### TASK TO COMPLETE
Write out every line of the material as it stands, apart from the pictures.

### PROVIDED DATA

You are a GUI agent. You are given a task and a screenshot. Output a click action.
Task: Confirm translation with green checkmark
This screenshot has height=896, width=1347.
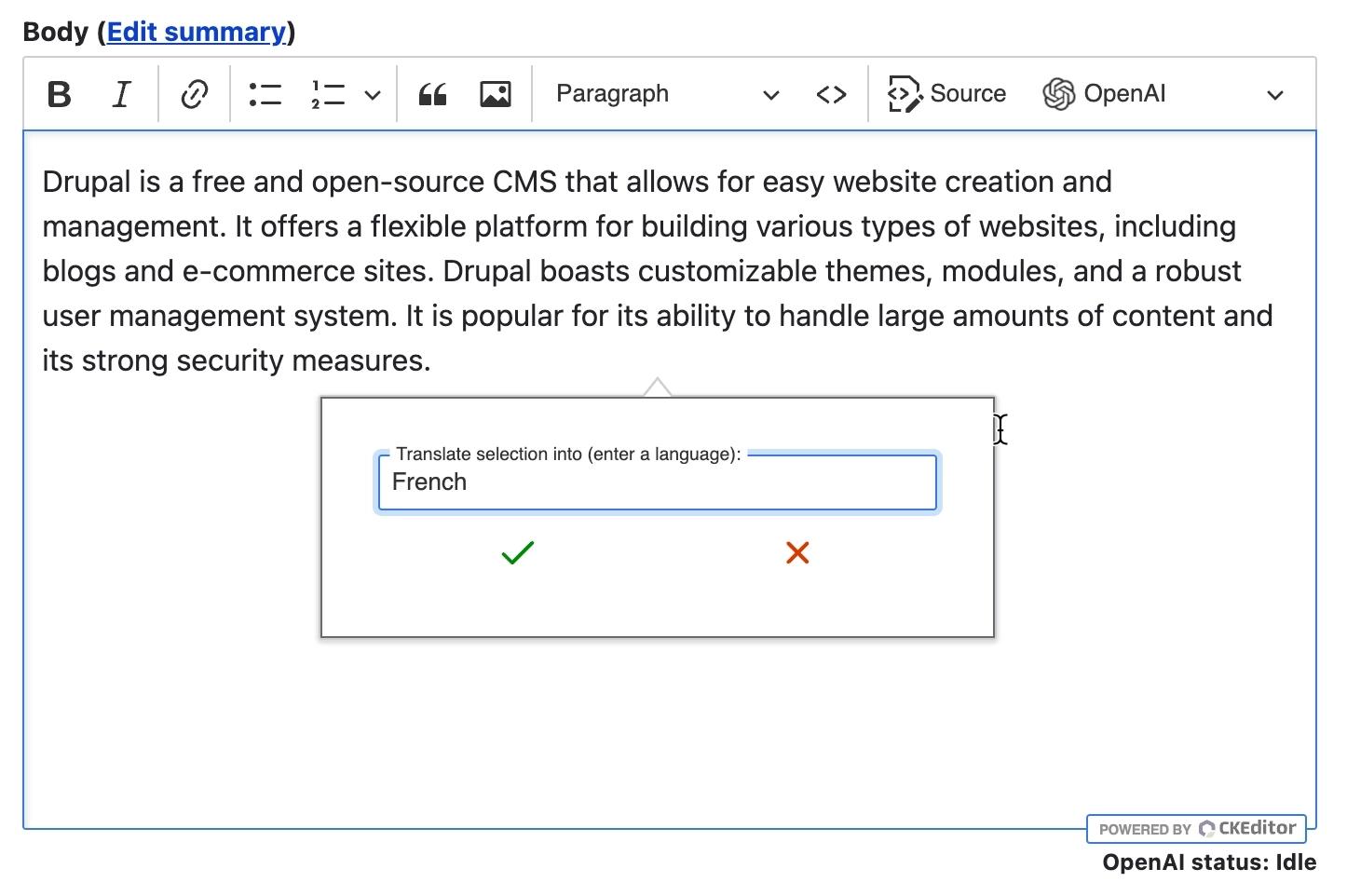517,553
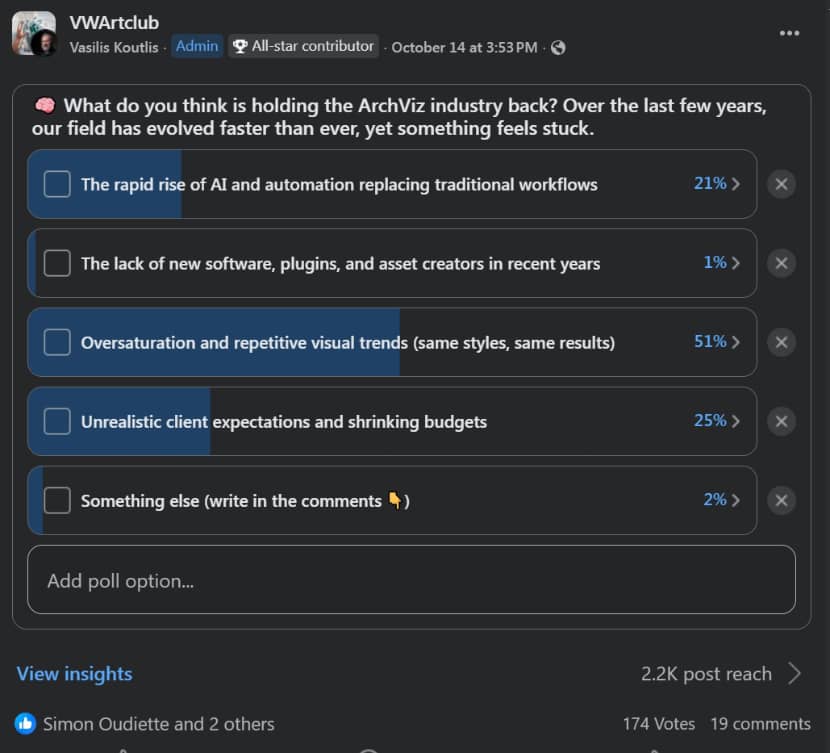This screenshot has width=830, height=753.
Task: Click the blue thumbs-up reaction icon
Action: coord(25,723)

### OUTPUT FOR THIS EXERCISE
You are a GUI agent. You are given a task and a screenshot. Output a click action.
Task: Confirm translation with green checkmark
This screenshot has height=896, width=1347.
517,553
This screenshot has width=830, height=753.
Task: Click the blue thumbs-up reaction icon
Action: coord(25,723)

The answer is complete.